"The exact, complicated and subtle treatment of Spinoza's ideas, and the central problem of knowledge philosophy ... Della Loca advocates an explanation that may be the subject of Spinoza's discussion in the coming years.In general, Della Rocca showed that he is a primitive, subtle and often brilliant interpreter of Spinoza - - Nicholas Jolley of the University of California, San Diego
"For Spinoza scholars, historians of general philosophy, advanced philosophical history, and those who are interested in early cognitive psychology, this will be a classical reading." This is one of the most exciting works in history The philosophy that I have been reading for a long time ... should be read most widely. "- Don Garrett of the University of Utah
Spinoza's mind theory is totally representative mind theory. For Spinoza psychology is only representative content. In Ethics 2p7, he argues that "the order and connection of thinking is consistent with the order and connection of things", that is, parallel ideas exist for each extended objective. This is called parallel processing. From this point of view, Spinoza can develop his theory of mind: "The first thing that makes up the actual existence of human thought is only the concept of a single existing thing" (2 p 11) . Each heart is an idea that has its own object in itself - in the case of a human being, the mind is the thought of the body and everything that happens in the body is expressed in the mind (he discussed in 2 p 12 and 2 p 13 like) . The mind is a special idea representing a single object, the body in which it is parallel. (Please refer to Della Rocca 1996 for details on Spinoza's representative mind theory.)
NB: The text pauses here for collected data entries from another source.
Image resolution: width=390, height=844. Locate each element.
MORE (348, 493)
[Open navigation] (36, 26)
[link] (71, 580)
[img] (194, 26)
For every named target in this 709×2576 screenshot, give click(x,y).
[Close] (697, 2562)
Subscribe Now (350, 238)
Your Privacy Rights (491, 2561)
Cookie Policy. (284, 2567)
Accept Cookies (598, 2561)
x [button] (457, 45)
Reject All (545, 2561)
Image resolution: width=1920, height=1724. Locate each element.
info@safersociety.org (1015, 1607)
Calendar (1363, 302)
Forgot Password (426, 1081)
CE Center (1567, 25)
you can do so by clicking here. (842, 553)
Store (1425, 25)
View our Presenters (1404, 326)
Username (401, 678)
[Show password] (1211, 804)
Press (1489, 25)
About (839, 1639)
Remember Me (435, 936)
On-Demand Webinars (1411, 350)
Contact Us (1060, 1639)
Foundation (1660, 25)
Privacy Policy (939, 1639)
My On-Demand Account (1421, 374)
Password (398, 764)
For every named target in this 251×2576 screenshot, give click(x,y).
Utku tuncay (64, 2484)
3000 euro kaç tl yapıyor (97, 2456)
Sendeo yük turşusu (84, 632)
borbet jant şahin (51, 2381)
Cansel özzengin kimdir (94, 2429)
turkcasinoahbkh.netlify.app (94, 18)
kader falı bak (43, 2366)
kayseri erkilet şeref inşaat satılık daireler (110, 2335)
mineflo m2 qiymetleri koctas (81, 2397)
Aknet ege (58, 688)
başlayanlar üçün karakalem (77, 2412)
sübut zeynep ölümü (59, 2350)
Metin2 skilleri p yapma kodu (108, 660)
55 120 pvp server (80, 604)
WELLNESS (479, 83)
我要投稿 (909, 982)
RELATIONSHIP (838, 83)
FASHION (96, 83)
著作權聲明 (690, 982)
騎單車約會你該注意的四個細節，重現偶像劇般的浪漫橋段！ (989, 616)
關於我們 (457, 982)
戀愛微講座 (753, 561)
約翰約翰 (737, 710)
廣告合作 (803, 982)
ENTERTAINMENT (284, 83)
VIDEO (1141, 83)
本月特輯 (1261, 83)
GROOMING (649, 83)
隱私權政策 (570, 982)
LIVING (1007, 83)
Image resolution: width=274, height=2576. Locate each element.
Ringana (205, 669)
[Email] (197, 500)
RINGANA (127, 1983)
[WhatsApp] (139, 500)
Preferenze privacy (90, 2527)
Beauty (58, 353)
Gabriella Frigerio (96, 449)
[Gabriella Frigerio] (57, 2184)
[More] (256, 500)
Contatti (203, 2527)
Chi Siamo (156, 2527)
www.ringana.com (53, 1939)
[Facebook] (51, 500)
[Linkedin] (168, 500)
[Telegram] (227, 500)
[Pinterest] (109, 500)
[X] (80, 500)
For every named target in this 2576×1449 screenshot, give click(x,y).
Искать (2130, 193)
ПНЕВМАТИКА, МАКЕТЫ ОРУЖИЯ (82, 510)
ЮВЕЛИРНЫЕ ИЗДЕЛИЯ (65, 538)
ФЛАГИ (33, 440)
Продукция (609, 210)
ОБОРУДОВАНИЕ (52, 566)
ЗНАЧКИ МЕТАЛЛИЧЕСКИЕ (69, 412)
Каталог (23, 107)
For Spinoza, the human body has extended attributes, human thought has attributes of thought and expression. Also, the mind and body may express the possibilities of reality in parallel, or the mind and body may be the same substance (substance) considered under different attributes. In the language Spinoza inherited from Descartes, the idea is an expression of ideas. This led to Spinoza's famous conclusion that the human heart is equivalent to the human mind. The parallelism of Spinoza also means that every change in the human body must accompany a change in human thought. "Everything that happens to the subject of thinking that constitutes human thought must be perceived by human thought, that is, if the object constitutes the human mind, the concept is the body, Nothing happens to the body that is not perceived in its mind (Part 2, Proposition 12).